Prado worked in a southwest Houston commercial office building as the owner of a moving company.
He was dating a woman who was the mother to a three-year-old and a four-year-old, and Prado let them live in the building.
A witness told police that the building was for commercial use and was not suited for children, as it was not equipped with a kitchen or shower.
The witness, who filed a complaint with child protective services earlier that month, said she had previously seen the couple leaving the office building at night without the children and would also sometimes hear the victims screaming at night, according to an affidavit obtained by Law & Crime.
The witness “said that on one particular occasion, the (Prado and the mother) left music blaring inside the office, and she said that (the children) were left inside and tied up,” the affidavit reportedly stated.
The witness, who noticed that the children looked like they were being “starved”, said she spoke to Prado about why he had not been feeding the young children, to which he allegedly replied because “it makes the children have to poop,” the affidavit said.
The now-convicted man was supposed to watch these children while their mother went to work. However, in May 2020, the two children were removed from their mother’s custody by child protective services while they were investigating allegations about the children and took them to Texas Children’s Hospital.
At a trial later on that lasted six days, jurors heard evidence that the young four-year-old boy was severely malnourished and weighed only 32 pounds, with medical personnel also testifying that the young boy “looked like a skeleton.”
The boy had multiple broken bones in various stages of healing and permanent brain-tissue loss, the district attorney’s office said.
The young girl also had allegedly been beaten, according to trial witnesses and had several blunt-force trauma injuries, including broken ribs, severe intestinal injury, as well as bed sores, the authorities said.
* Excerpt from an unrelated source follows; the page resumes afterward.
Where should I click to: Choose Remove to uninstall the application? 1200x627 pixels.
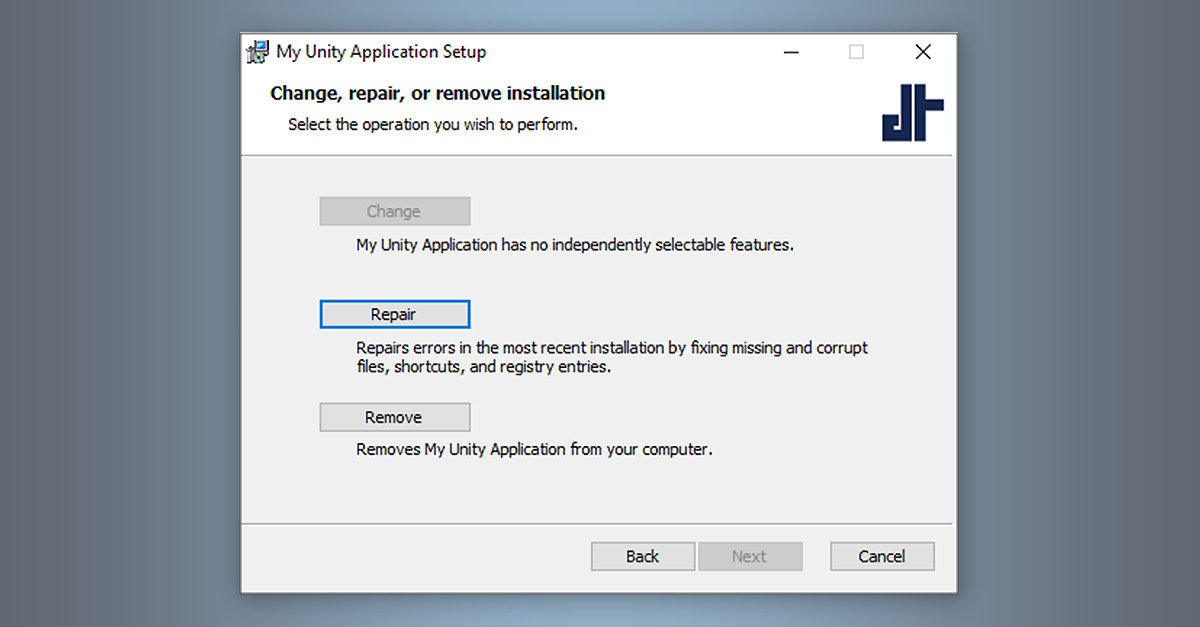coord(395,417)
Both the three and four-year-old had a broken pelvis that the district attorney’s office said was “an injury that is typically seen only in children who are in car crashes.”
On top of all of this horrific detail, the children also had ligature marks on their hands, wrists, ankles and feet that left permanent scars.
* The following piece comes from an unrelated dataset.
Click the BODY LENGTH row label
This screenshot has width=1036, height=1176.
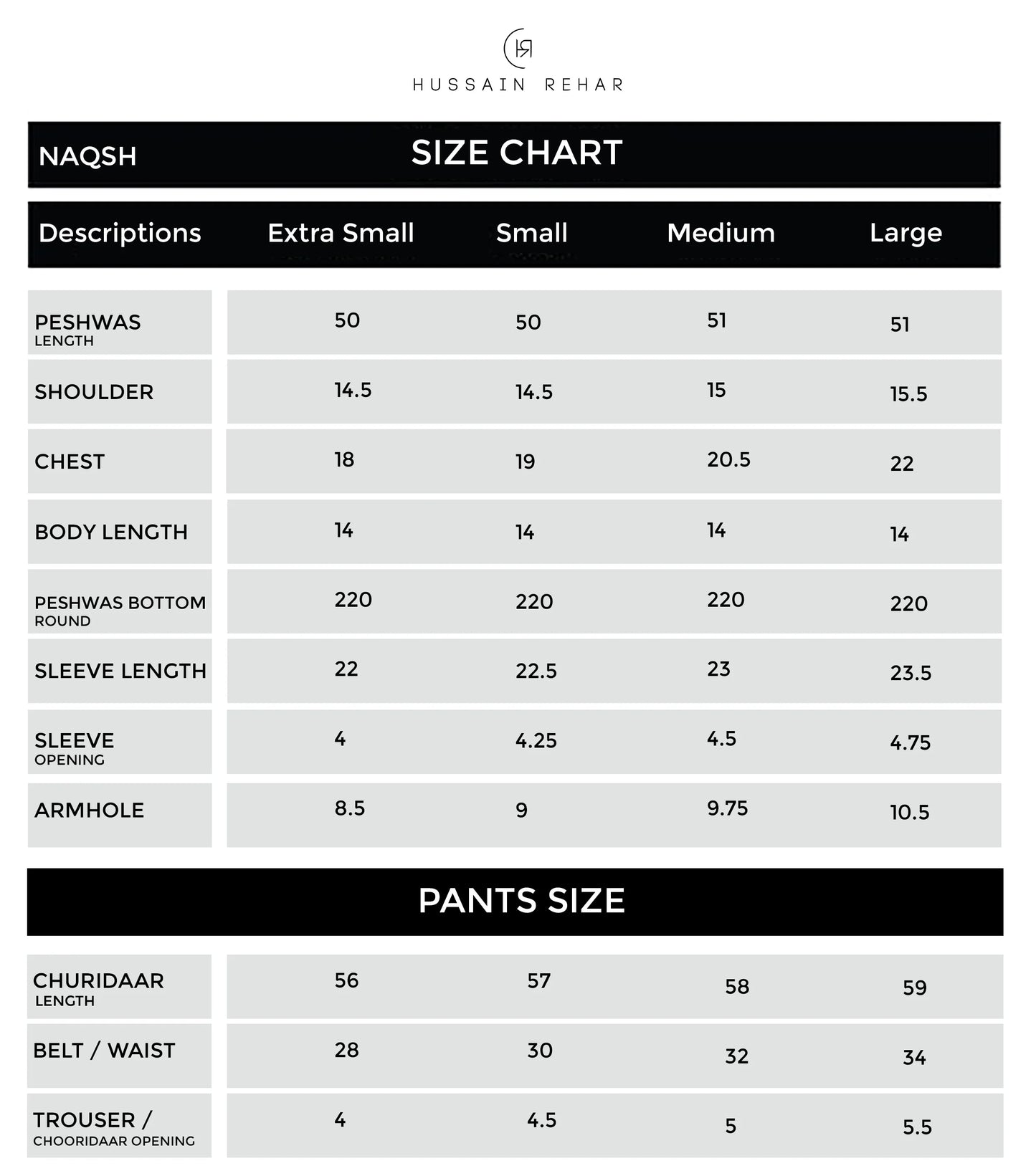pos(111,532)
Doctors who examined the children had concluded that their injuries were classified as “child torture.”
Prado was subsequently convicted on two counts of injury to a child causing serious bodily injury, a first-degree felony.
“At a time in their lives when they should have been shown love and affection, these two children were shown violence and fear – they’ve lost their innocence,” said the assistant district attorney Ashlea Sheridan, who is a chief in the DA’s Juvenile Division and prosecuted Prado.
“They will have to live the rest of their lives with the effects of what this man did to them, and so should he.”
Danielle Oxford, a chief in the DA’s Crimes Against Children Division, also prosecuted Prado.
Prado’s two life sentences will run concurrently and he must serve at least 30 years in prison before he will be eligible for parole.